Faits divers

Richissime français, Rachid Nekkaz a payé hier le PV d’une jeune fille en niqab. “Au nom de la liberté !”, a-t-il proclamé

SCHAERBEEK 62 € (50 d’amende et les frais de rappel). C’est la somme dont s’est acquitté, hier, à Schaerbeek, Rachid Nekkaz. Le businessman français s’échinait de la sorte à voler au secours d’une soi-disant liberté d’expression.

Flash back. Le 17 août 2011, le millionnaire d’Outre-Quiévrain déboule à Saint-Josse. Pour la première fois, le bonhomme fait parler de lui chez nous. Comment ? Il paie deux amendes tombées sur le râble de mineures portant le voile intégral.

Bis repetita, hier, donc. En sanctionnant de la sorte la jeune femme de 19 ans qui, le 22 août dernier, sortit affublée d’un niqab (un apparat noir geai de la tête aux pieds et empêchant toute tentative d’identification), la Belgique (qui, le 23 juillet 2011 interdit ce port de même que celui de la burqa dans les lieux publics), profère-t-il, “met la liberté des jeunes femmes en péril”. Persuadé du bien-fondé de sa démarche, le richissime homme d’affaires a remis le couvert aux fins de “faire entendre la raison” au pays. Et celui-là d’ajouter, en beau parleur sûr de son fait : “Une leçon de démocratie au gouvernement belge ! Une leçon de tolérance pour lui signifier qu’il fait fausse route…”

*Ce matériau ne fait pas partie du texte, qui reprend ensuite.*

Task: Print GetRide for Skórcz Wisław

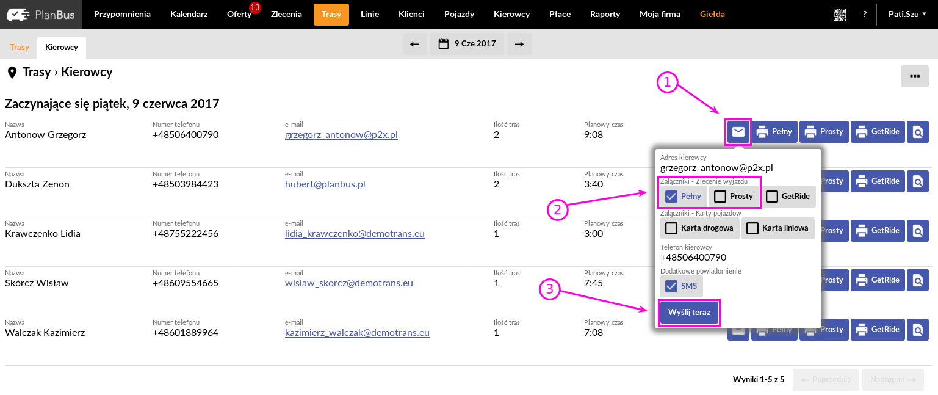Action: point(878,280)
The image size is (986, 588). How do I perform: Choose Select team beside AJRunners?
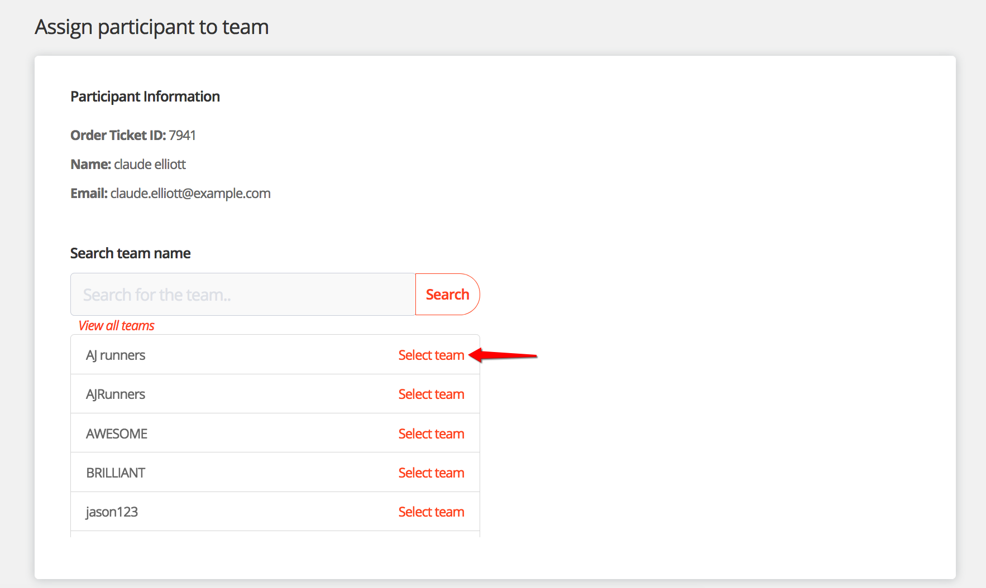tap(431, 394)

D’évidence, le très BCBG et musulman Rachid Nekkaz ne lâchera pas prise : “Depuis un an, nous avons déjà dépensé plus de 57.000 € en amendes et frais d’avocats (en Belgique et en France s’entend, NdlR).”

Sous nos latitudes, le cochon payeur intervenait pour la seconde fois, hier matin; et pour la troisième, à Charleroi (150 €), en début d’après-midi.

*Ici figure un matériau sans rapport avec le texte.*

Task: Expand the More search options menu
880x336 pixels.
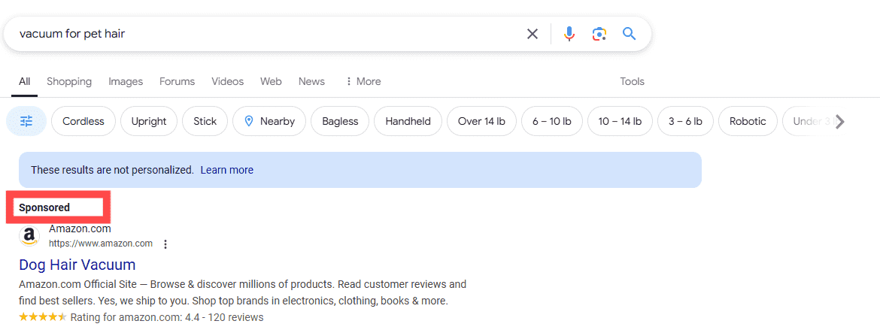Action: (363, 81)
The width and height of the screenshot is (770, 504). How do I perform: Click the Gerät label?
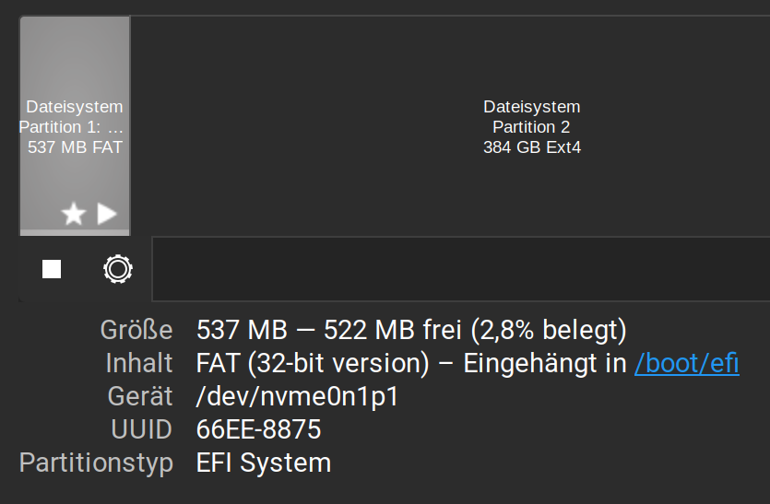coord(140,396)
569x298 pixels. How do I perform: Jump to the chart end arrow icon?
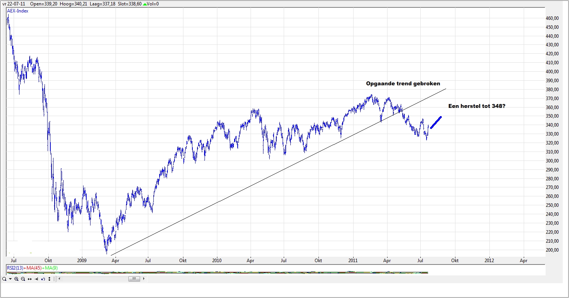[36, 279]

A-t-il conscience de peut-être être utilisé par les demoiselles l’incitant à bourse délier ? Chapeauté par les jolis principes cités plus haut, il n’en a cure.

Et la jeune Forestoise dont il effaça la dette, à Schaerbeek ? “Je ne suis forcée par personne”, exprima-t-elle timidement en ralliant le guichet 2 et en camouflant soigneusement jusqu’à son identité. “Je ne vois pas en quoi je dérange…”, estima-t-elle alors que la presse s’interrogeait sur le sens civique de quelqu’un qui enfreint systématiquement la loi belge.